**Extracted records:**
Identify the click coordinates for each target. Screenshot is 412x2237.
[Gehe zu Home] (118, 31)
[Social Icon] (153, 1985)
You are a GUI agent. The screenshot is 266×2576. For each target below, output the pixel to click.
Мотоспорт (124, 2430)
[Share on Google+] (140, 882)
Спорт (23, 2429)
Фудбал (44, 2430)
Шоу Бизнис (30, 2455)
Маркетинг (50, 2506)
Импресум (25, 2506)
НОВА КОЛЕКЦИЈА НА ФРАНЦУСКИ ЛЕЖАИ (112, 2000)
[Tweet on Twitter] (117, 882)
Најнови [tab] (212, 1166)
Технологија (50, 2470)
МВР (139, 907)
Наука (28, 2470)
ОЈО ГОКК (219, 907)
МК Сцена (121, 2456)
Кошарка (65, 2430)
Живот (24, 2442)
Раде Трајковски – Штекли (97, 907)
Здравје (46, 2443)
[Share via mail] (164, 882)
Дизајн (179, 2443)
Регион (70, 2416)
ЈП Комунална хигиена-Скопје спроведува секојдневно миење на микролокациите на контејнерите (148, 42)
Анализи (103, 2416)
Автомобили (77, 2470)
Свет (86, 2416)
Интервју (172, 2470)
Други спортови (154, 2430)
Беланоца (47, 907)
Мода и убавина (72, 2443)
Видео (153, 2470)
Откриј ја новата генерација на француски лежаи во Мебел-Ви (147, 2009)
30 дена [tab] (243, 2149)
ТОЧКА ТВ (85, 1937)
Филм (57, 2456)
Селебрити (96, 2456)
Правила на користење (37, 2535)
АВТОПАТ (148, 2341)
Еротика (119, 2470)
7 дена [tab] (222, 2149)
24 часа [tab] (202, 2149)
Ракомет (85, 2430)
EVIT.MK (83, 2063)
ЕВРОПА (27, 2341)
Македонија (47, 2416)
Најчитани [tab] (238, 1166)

**What to work on:**
Transcribe the material exactly, so that no line is lost or altered.

**Solution below:**
Identify the click coordinates for each target. Screenshot is 412x2237.
[Gehe zu Home] (118, 31)
[Social Icon] (153, 1985)
You are a GUI agent. The screenshot is 266×2576. For each target below, output the pixel to click.
Мотоспорт (124, 2430)
[Share on Google+] (140, 882)
Спорт (23, 2429)
Фудбал (44, 2430)
Шоу Бизнис (30, 2455)
Маркетинг (50, 2506)
Импресум (25, 2506)
НОВА КОЛЕКЦИЈА НА ФРАНЦУСКИ ЛЕЖАИ (112, 2000)
[Tweet on Twitter] (117, 882)
Најнови [tab] (212, 1166)
Технологија (50, 2470)
МВР (139, 907)
Наука (28, 2470)
ОЈО ГОКК (219, 907)
МК Сцена (121, 2456)
Кошарка (65, 2430)
Живот (24, 2442)
Раде Трајковски – Штекли (97, 907)
Здравје (46, 2443)
[Share via mail] (164, 882)
Дизајн (179, 2443)
Регион (70, 2416)
ЈП Комунална хигиена-Скопје спроведува секојдневно миење на микролокациите на контејнерите (148, 42)
Анализи (103, 2416)
Автомобили (77, 2470)
Свет (86, 2416)
Интервју (172, 2470)
Други спортови (154, 2430)
Беланоца (47, 907)
Мода и убавина (72, 2443)
Видео (153, 2470)
Откриј ја новата генерација на француски лежаи во Мебел-Ви (147, 2009)
30 дена [tab] (243, 2149)
ТОЧКА ТВ (85, 1937)
Филм (57, 2456)
Селебрити (96, 2456)
Правила на користење (37, 2535)
АВТОПАТ (148, 2341)
Еротика (119, 2470)
7 дена [tab] (222, 2149)
24 часа [tab] (202, 2149)
Ракомет (85, 2430)
EVIT.MK (83, 2063)
ЕВРОПА (27, 2341)
Македонија (47, 2416)
Најчитани [tab] (238, 1166)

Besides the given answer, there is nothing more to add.